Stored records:
[Start of Attachment]

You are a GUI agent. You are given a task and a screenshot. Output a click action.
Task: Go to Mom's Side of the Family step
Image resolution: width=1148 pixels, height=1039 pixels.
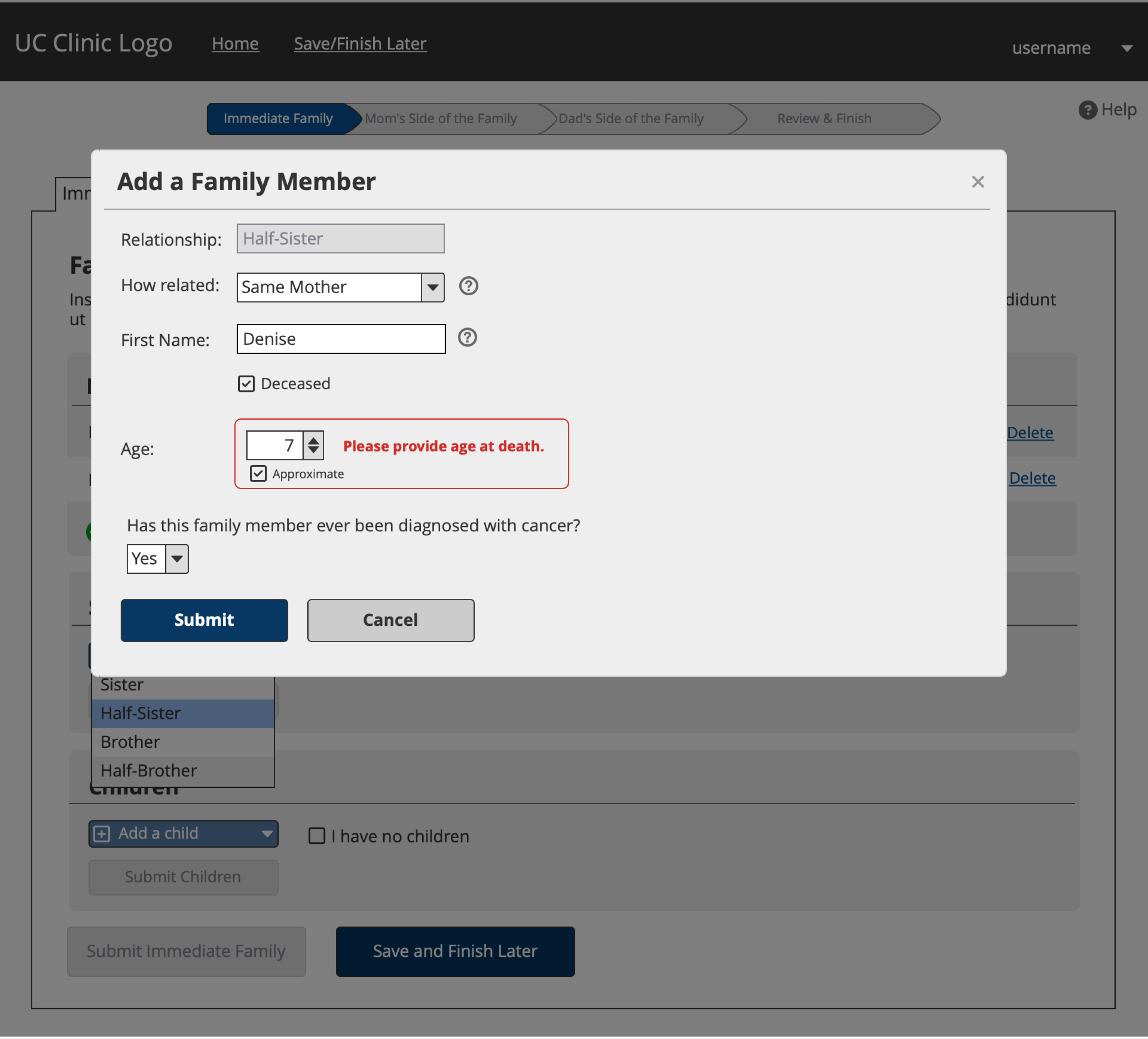441,118
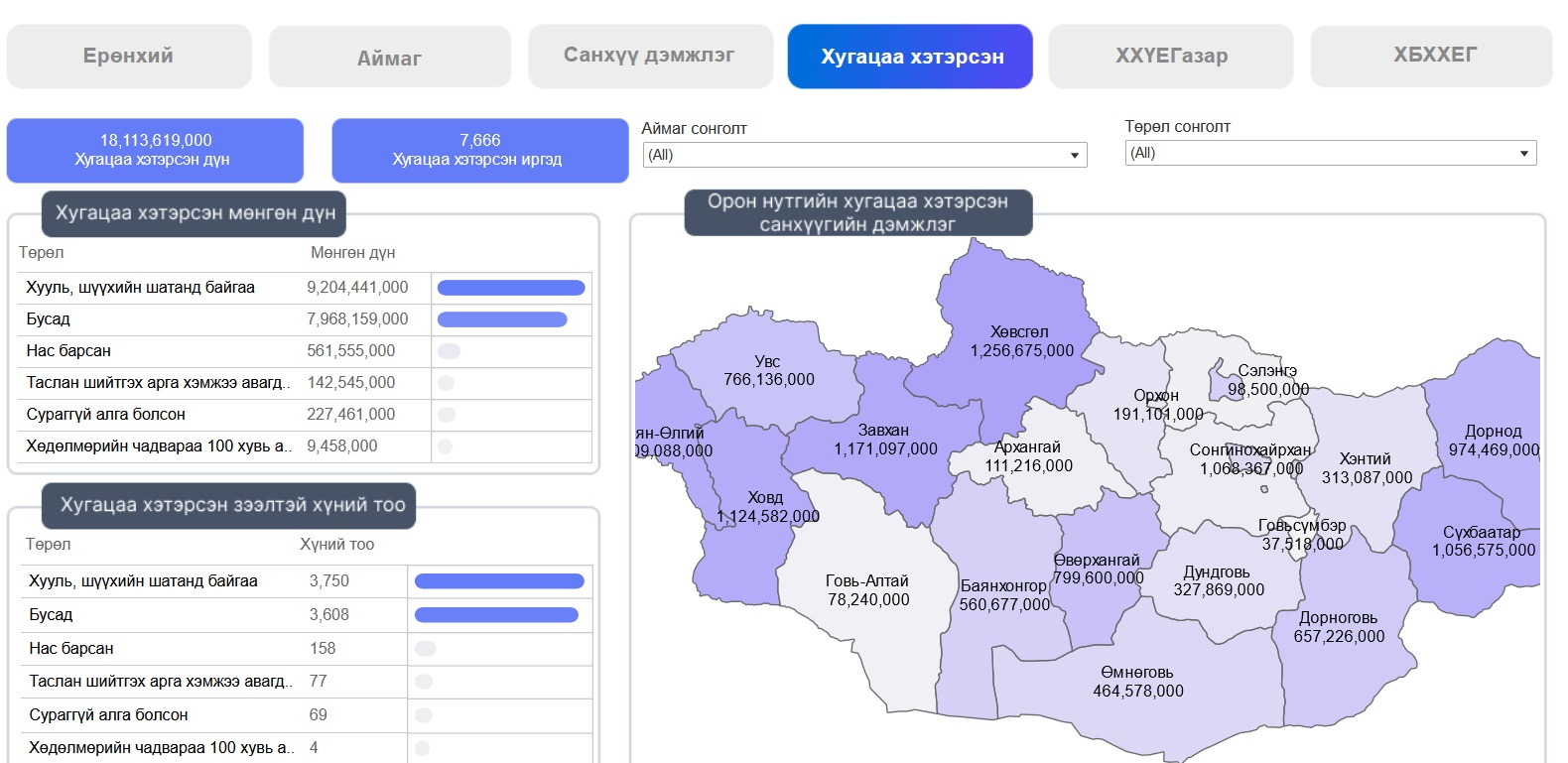
Task: Expand the Аймаг сонголт dropdown
Action: click(863, 155)
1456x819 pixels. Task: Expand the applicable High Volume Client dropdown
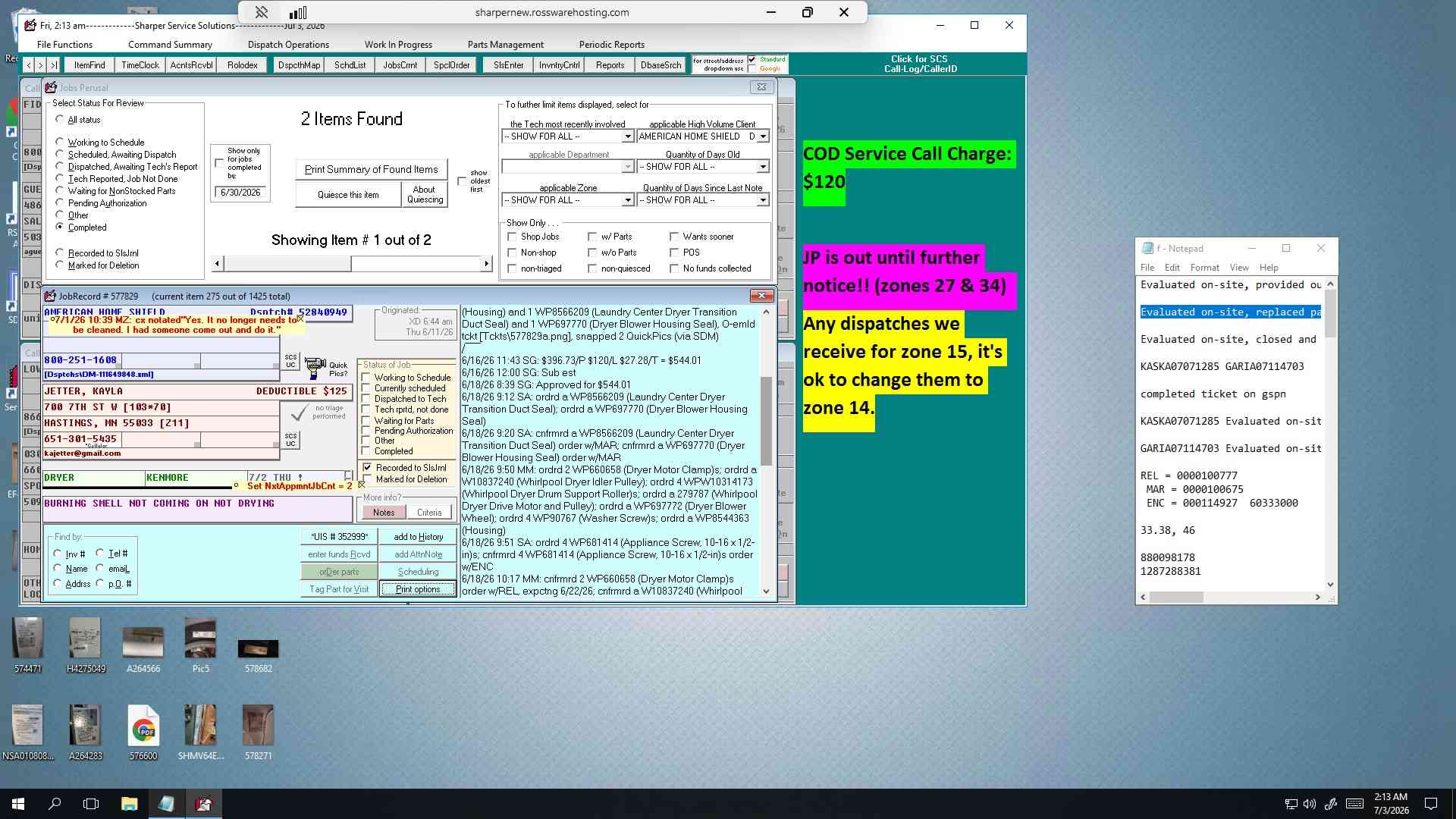tap(763, 136)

[End of Attachment]

Requirement:
Could you copy exactly, and with no pictures, the lines above from the one containing "Image resolution: width=1148" through the last line, both included?

Task solution:
Image resolution: width=1148 pixels, height=1039 pixels.
441,118
Task: Expand the Аймаг сонголт dropdown
Action: click(863, 155)
1456x819 pixels. Task: Expand the applicable High Volume Client dropdown
tap(763, 136)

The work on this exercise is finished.